The changelog_mask has a default value. If you do

 changelog_mask='MARK MTIME CTIME'

you are setting the mask to this exact value, whereas

changelog_mask='+SATTR'

is keeping all the default flags plus adding SATTR. Thus the difference  in 
output.

AFAIK, both commands should work, so it feels like a bug. Looks like that some 
missing flag in the first case in causing some bugs, whereas in your second 
case almost all flags are enabled.

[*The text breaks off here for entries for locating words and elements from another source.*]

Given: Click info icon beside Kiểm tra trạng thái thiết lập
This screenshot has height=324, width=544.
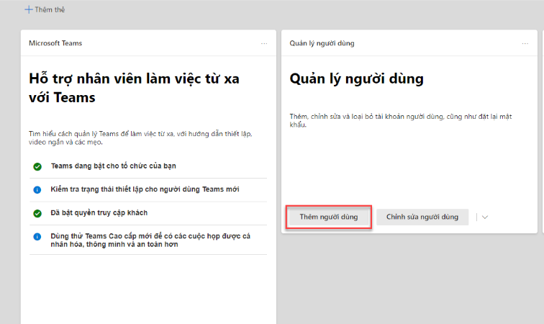Looking at the screenshot, I should [x=37, y=189].
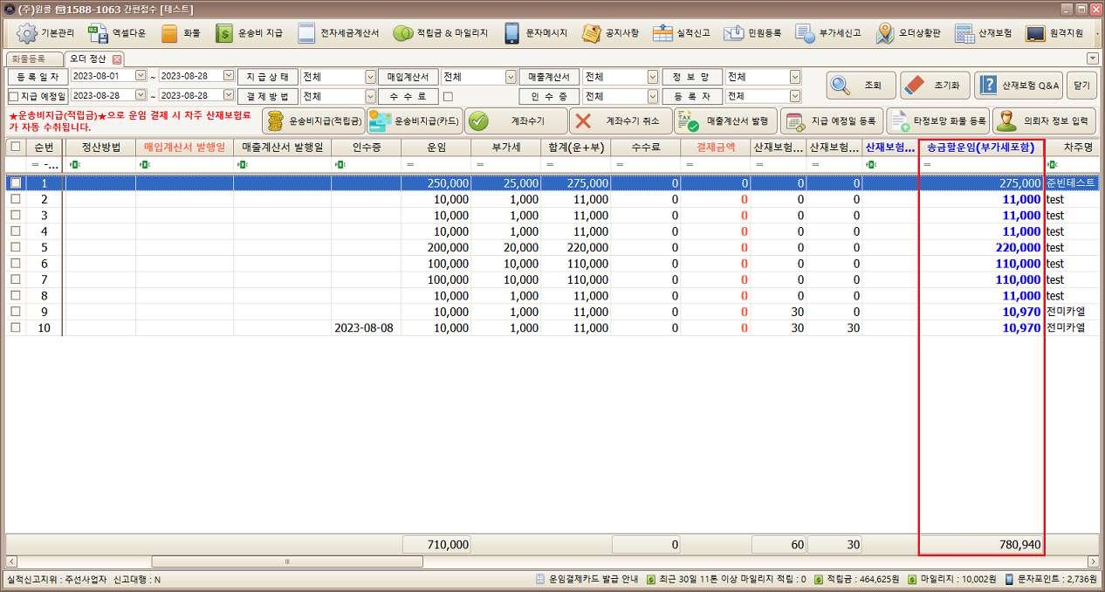Open the 결제방법 combo box

370,96
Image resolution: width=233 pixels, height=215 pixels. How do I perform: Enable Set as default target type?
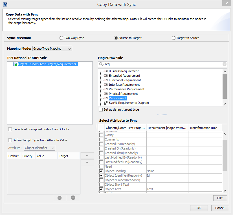[101, 110]
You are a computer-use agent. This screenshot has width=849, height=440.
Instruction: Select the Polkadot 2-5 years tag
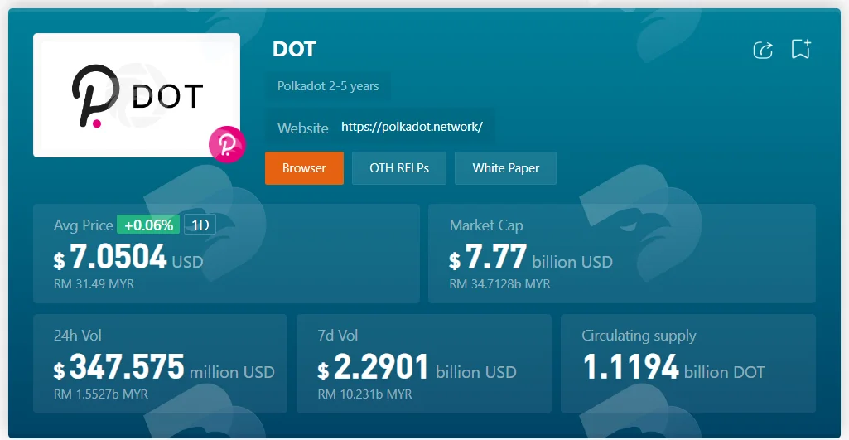pos(328,86)
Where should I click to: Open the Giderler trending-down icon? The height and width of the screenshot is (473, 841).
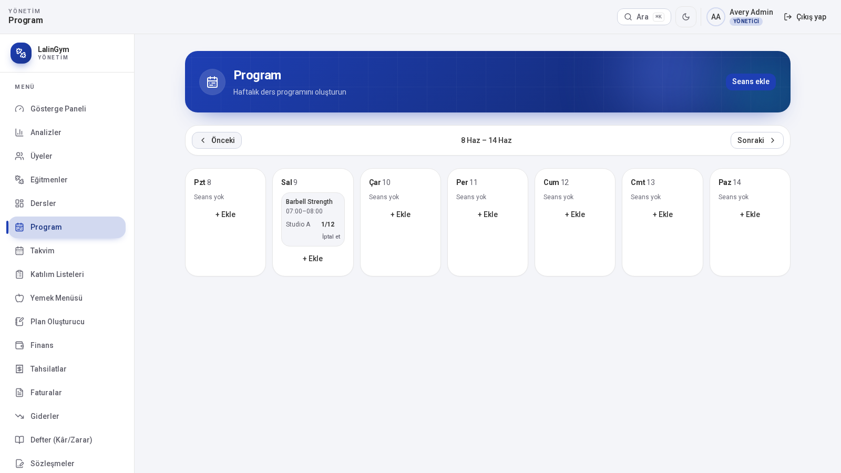click(x=19, y=416)
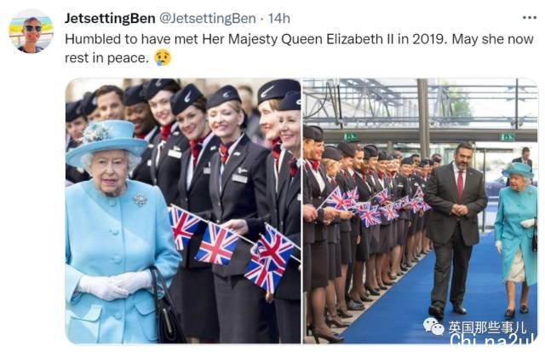Click the white gloves in left photo
This screenshot has width=545, height=352.
point(113,284)
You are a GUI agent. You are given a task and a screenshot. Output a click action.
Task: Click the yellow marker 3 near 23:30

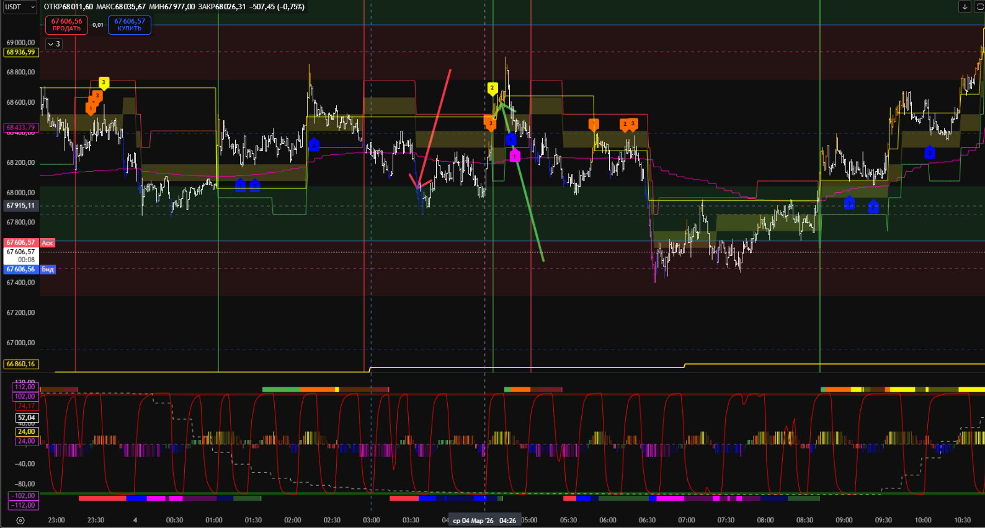click(x=104, y=82)
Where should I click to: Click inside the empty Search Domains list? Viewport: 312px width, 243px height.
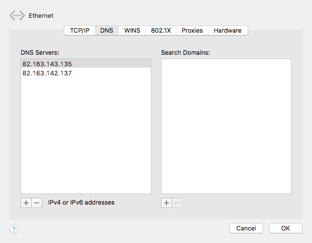[226, 126]
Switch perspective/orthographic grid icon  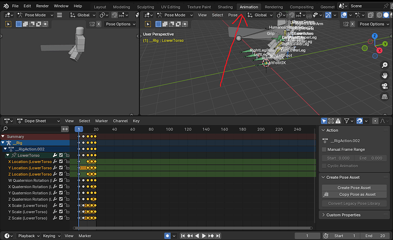[x=384, y=96]
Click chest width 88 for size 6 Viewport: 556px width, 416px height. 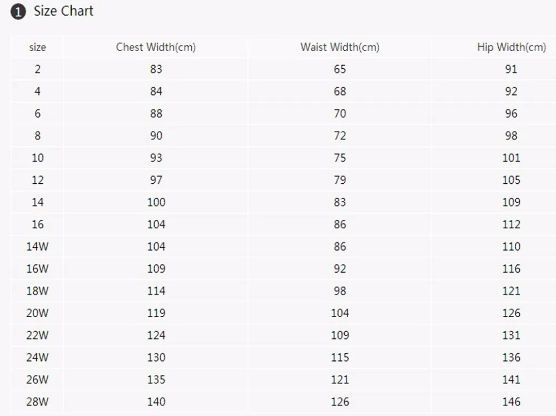(x=156, y=113)
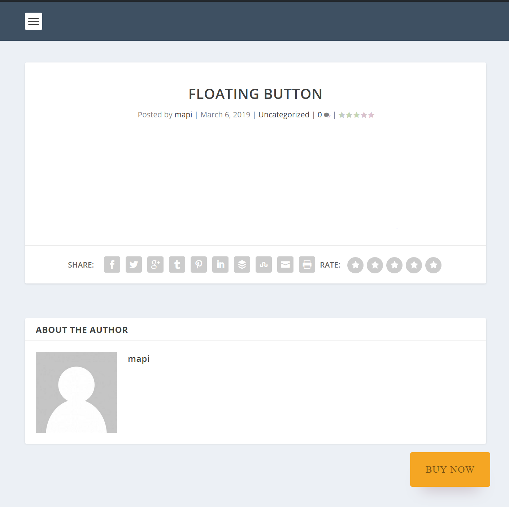
Task: Rate the post five stars
Action: [433, 265]
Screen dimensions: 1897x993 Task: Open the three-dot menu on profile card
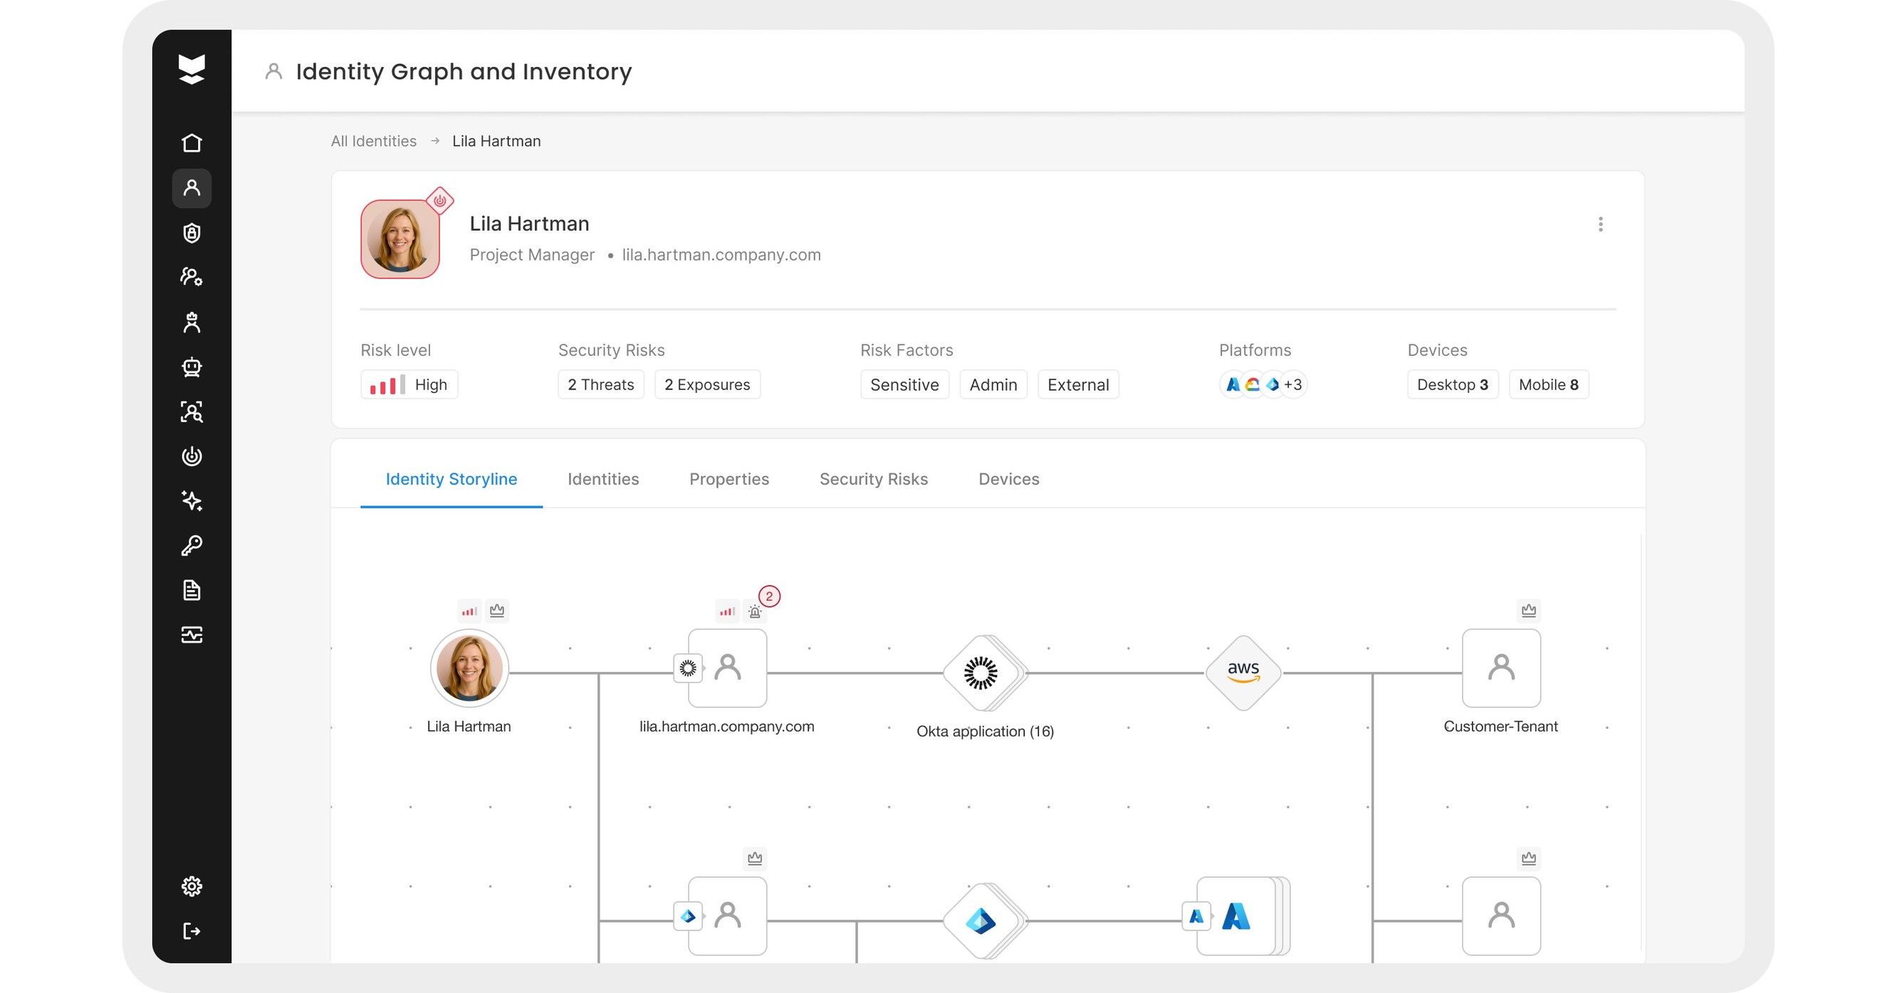(x=1599, y=225)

You can try to bisect them to find out a 
smaller flag set that still work and report that in jira.whamcloud.com.

Aurélien

________________________________
De : Philippe Dos Santos <[email protected]>
Envoyé : jeudi 21 novembre 2024 11:18
À : Aurelien Degremont <[email protected]>
Cc : [email protected] <[email protected]>; 
Philippe Weill <[email protected]>
Objet : Re: [lustre-discuss] Report Strange Problem on 2.15.5 with 
changelog_mask

External email: Use caution opening links or attachments


Hello Aurelien,

I'm working with Philippe WEILL and I'm Philippe too ;o)

We first met the problem a few months ago.
And it happened again yesterday after the maintenance window.
On production we now have all servers and clients running Lustre 2.15.5.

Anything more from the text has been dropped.